Therefore $\ds y(x,t)=\frac{2l^2h}{\pi^2a^2(l-a)}\sum_1^\infty
\frac{\sin\frac{n\pi x}{l}\sin\frac{n\pi a}{l}}{n^2}
\cos\frac{n\pi ct}{l}$

Note that any normal mode which has a node at $x=a$ is absent from
the series since in that case $\ds\sin\frac{n\pi a}{l}=0$ for all
$n$.

This occurs when $\ds\frac{a}{l}=$ rational $\ds\frac{r}{s}
\hspace{0.3in} r<s$.

Then $\ds\sin\frac{n\pi a}{l}$ vanishes for $n=s,2s,3s\cdots$.

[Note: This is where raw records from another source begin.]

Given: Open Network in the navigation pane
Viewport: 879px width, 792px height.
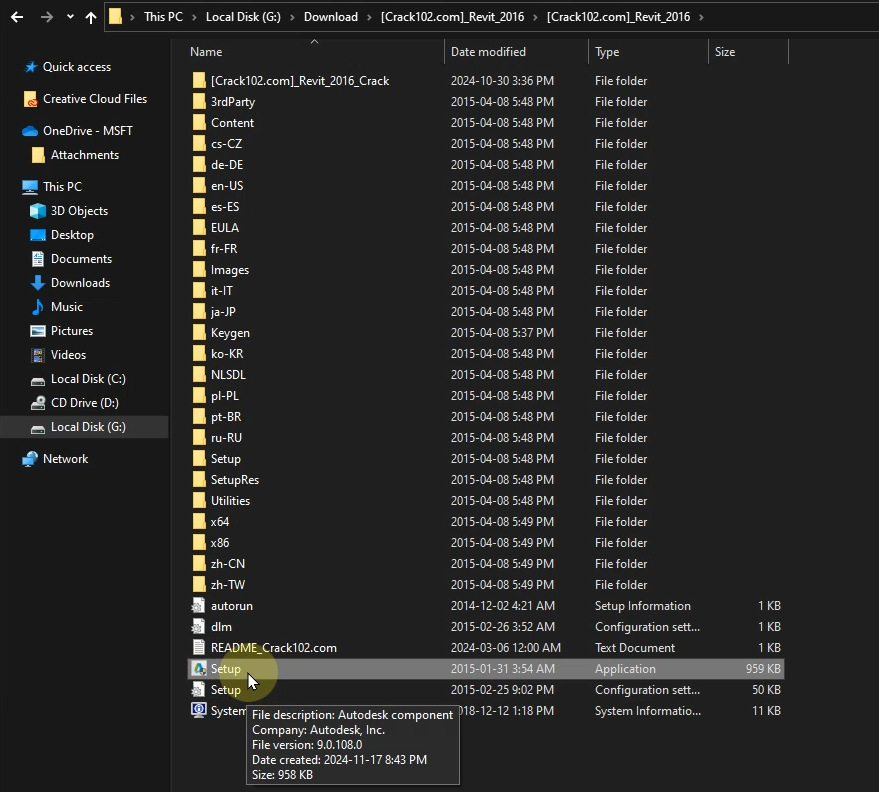Looking at the screenshot, I should point(65,459).
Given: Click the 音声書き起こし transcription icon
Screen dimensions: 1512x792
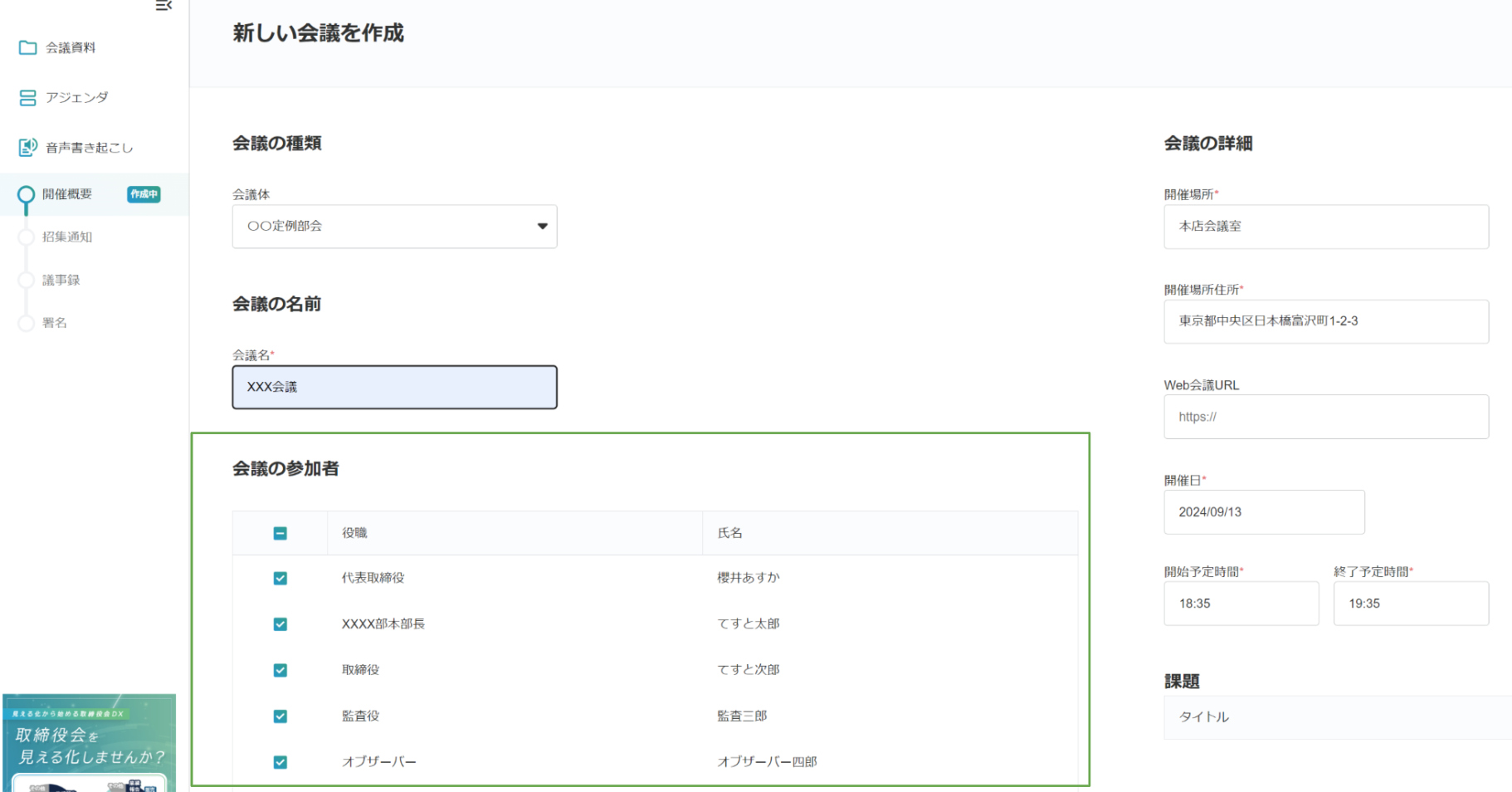Looking at the screenshot, I should 27,148.
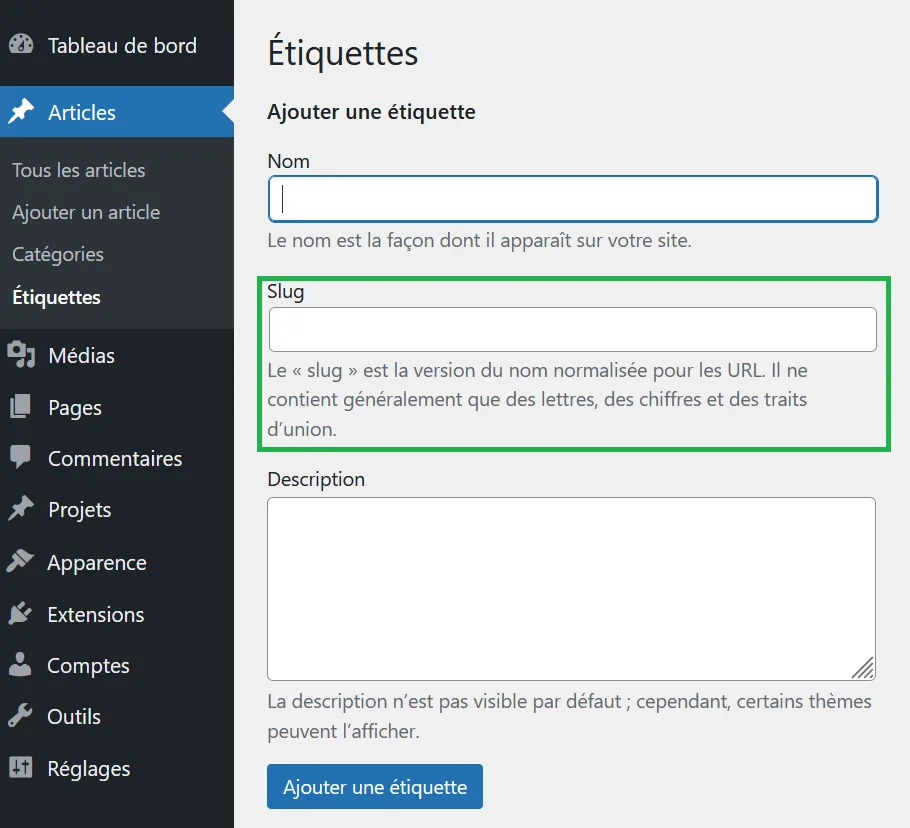
Task: Select Ajouter un article
Action: pos(85,212)
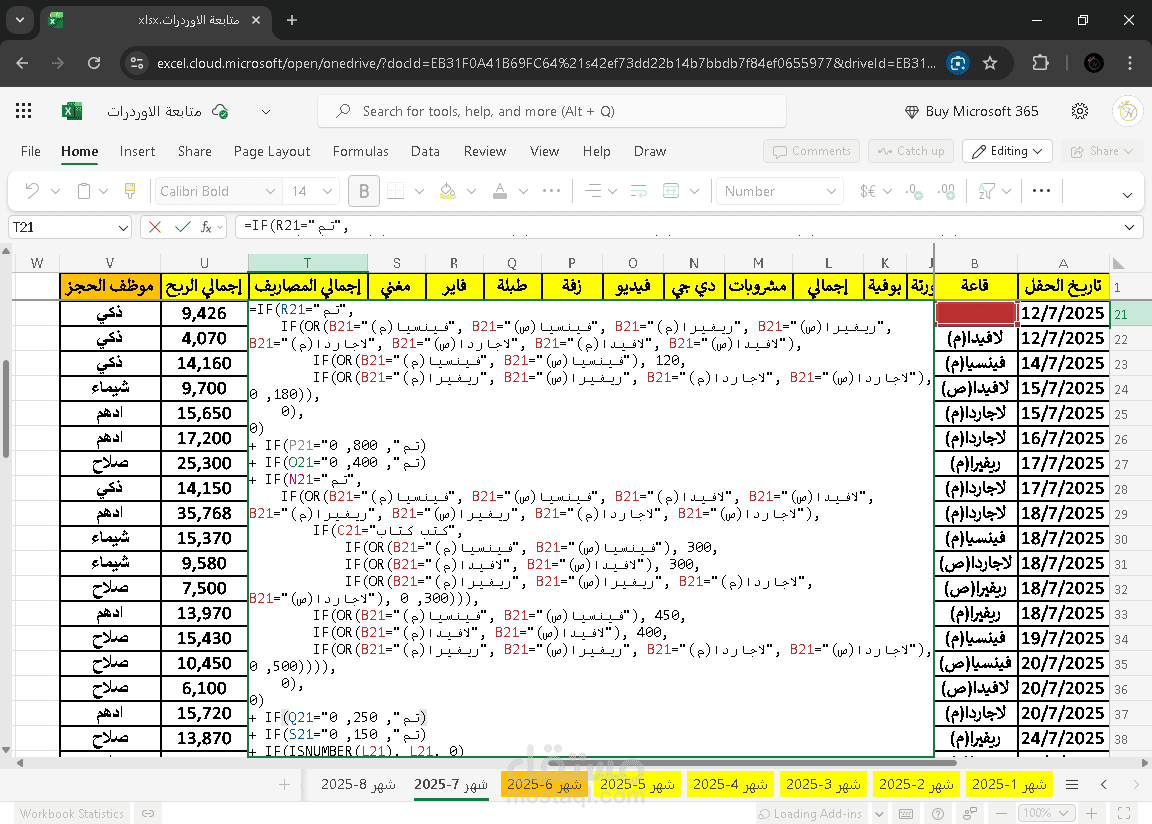This screenshot has width=1152, height=824.
Task: Expand the formula bar chevron
Action: [x=1129, y=227]
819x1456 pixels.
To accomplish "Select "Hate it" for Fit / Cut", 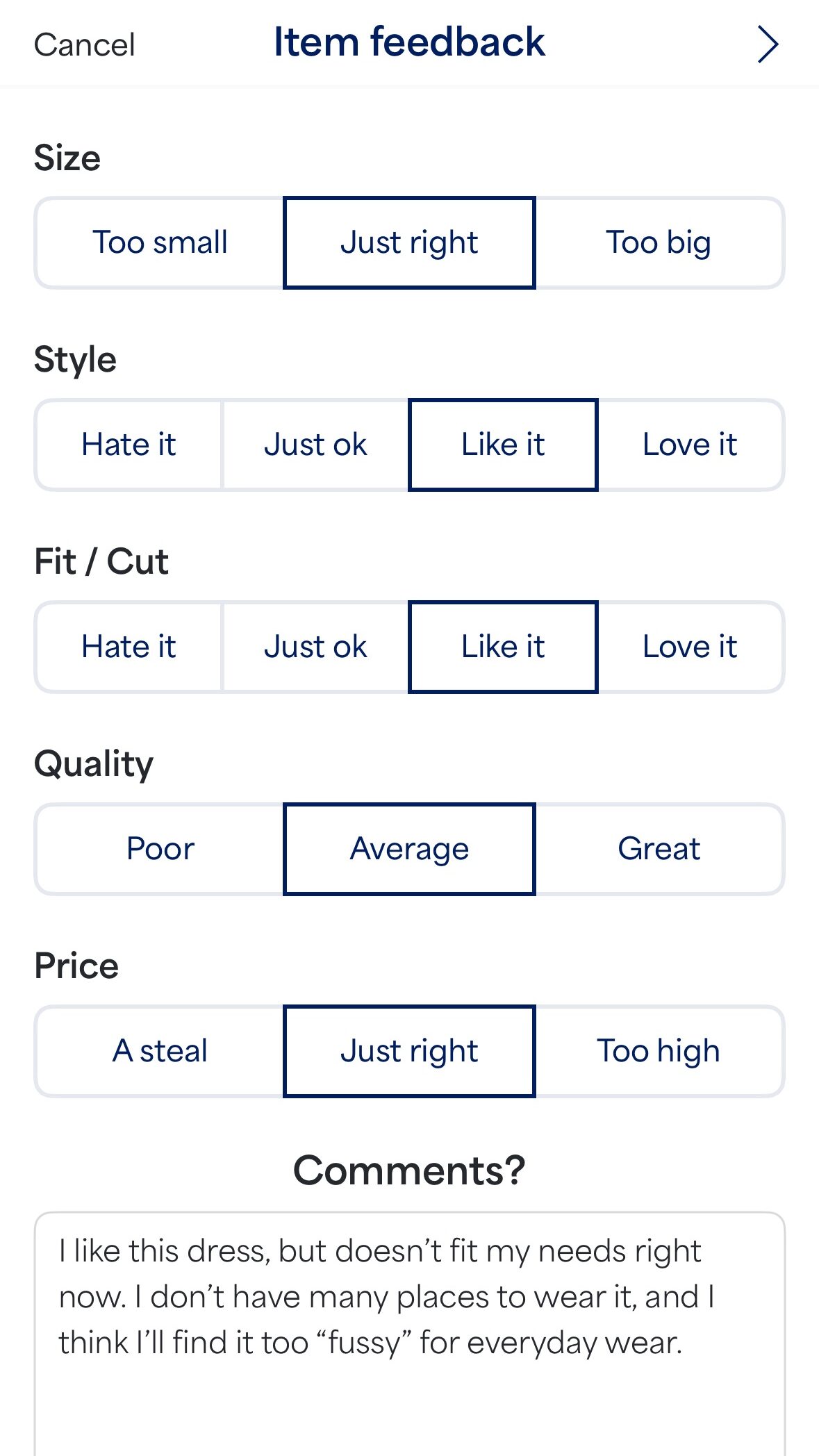I will coord(129,647).
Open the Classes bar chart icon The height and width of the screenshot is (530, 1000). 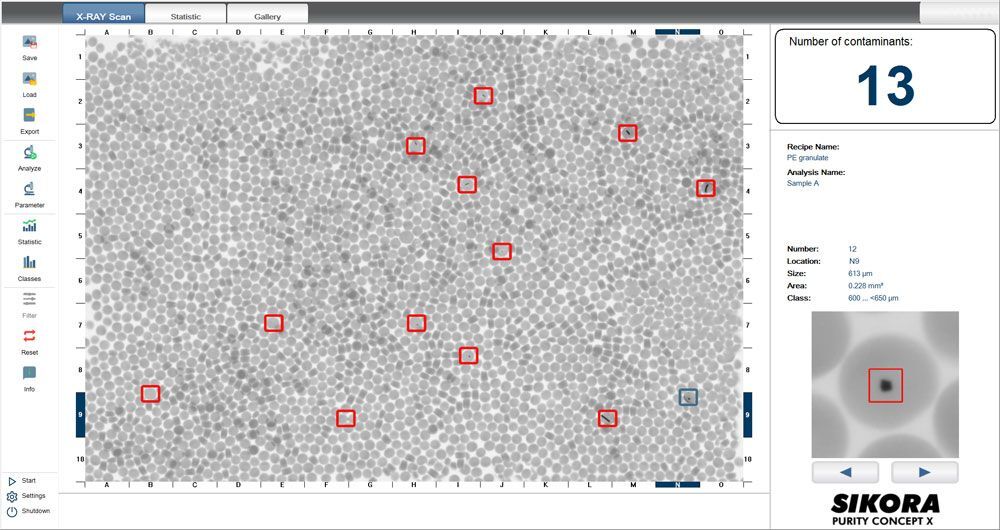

The corresponding modes are absent.

${}$

{\bf Physical Illustration of Parseval's Theorem}

$$K.E=\frac{1}{2}\int_0^lm\left(\frac{\p y}{\p t}\right)^2dx$$

The P.E of the element $\triangle x$ is the work done by the
tension at the ends in extending the element from $\triangle x$ to
$\ds\left(\triangle x^2+\triangle y^2\right)^\frac{1}{2}$

i.e. to $\triangle x\left(1+\left(\frac{\triangle y}{\triangle
x}\right)^2\right)^\frac{1}{2}=\triangle x\left(1+\frac{1}{2}
\left(\frac{\triangle y}{\triangle x}\right)^2+\cdots\right)$

Therefore the extension is $\ds\frac{1}{2}\left(\frac{\p y}{\p
x}\right)^2dx$

The work done is $\ds\frac{1}{2}T\left(\frac{\p y}{\p
x}\right)^2dx$

Therefore the total work done is
$\ds\frac{1}{2}\int_0^lT\left(\frac{\p y}{\p x}\right)^2dx$

$\ds y=\sum_1^\infty C_n\sin\frac{n\pi x}{l}\cos\left(\frac{n\pi
ct}{l}+\alpha_n\right)$

$\ds\frac{\p y}{\p t}=\sum_1^\infty-\frac{n\pi c}{l}
\sin\frac{n\pi x}{l}C_n\sin\left(\frac{n\pi
ct}{l}+\alpha_n\right)$

$\ds\frac{\p y}{\p x}=\sum_1^\infty\frac{n\pi}{l}\cos\frac{n\pi
x}{l}C_n\cos\left(\frac{n\pi ct}{l}+\alpha_n\right)$

Applying Parseval's formula

\begin{eqnarray*} \int_0^l\left(\frac{\p y}{\p t}\right)^2dx &=&
\frac{\pi^2c^2}{l^2}\sum_1^\infty n^2\left(C_n\sin
\left[\frac{n\pi ct}{l}+\alpha_n\right]\right)^2\frac{l}{2}\\
\int_0^l\left(\frac{\p y}{\p t}\right)^2dx &=&
\frac{\pi^2}{l^2}\sum_1^\infty n^2\left(C_n\cos\left[\frac{n\pi
ct}{l}+\alpha_n\right]\right)^2\frac{l}{2}\end{eqnarray*}

Hence $\ds\hspace{0.35in}
K.E=\frac{1}{2}m\frac{\pi^2c^2}{l^2}\sum_1^\infty
n^2C_n^2\sin^2\left(\frac{n\pi ct}{l}+\alpha_n\right)\frac{l}{2}$

$T=mc^2$ so $\ds P.E=
\frac{1}{2}m\frac{\pi^2c^2}{l^2}\sum_1^\infty
n^2C_n^2\cos^2\left(\frac{n\pi ct}{l}+\alpha_n\right)\frac{l}{2}$

Sum=$\ds\frac{1}{4}\frac{m\pi^2c^2}{l}\sum_1^\infty n^2C_n^2$=
constant=$\bar{K.E}+\bar{P.E}$

${}$

{\bf Forced Motion}

$\ds\frac{\p^2y}{\p x^2}=\frac{1}{c^2}\frac{\p y}{\p
t^2}-f(x,t){T} \hfill (1)$

$f(x,t)$= force / unit length at distance $x$, and time $t$.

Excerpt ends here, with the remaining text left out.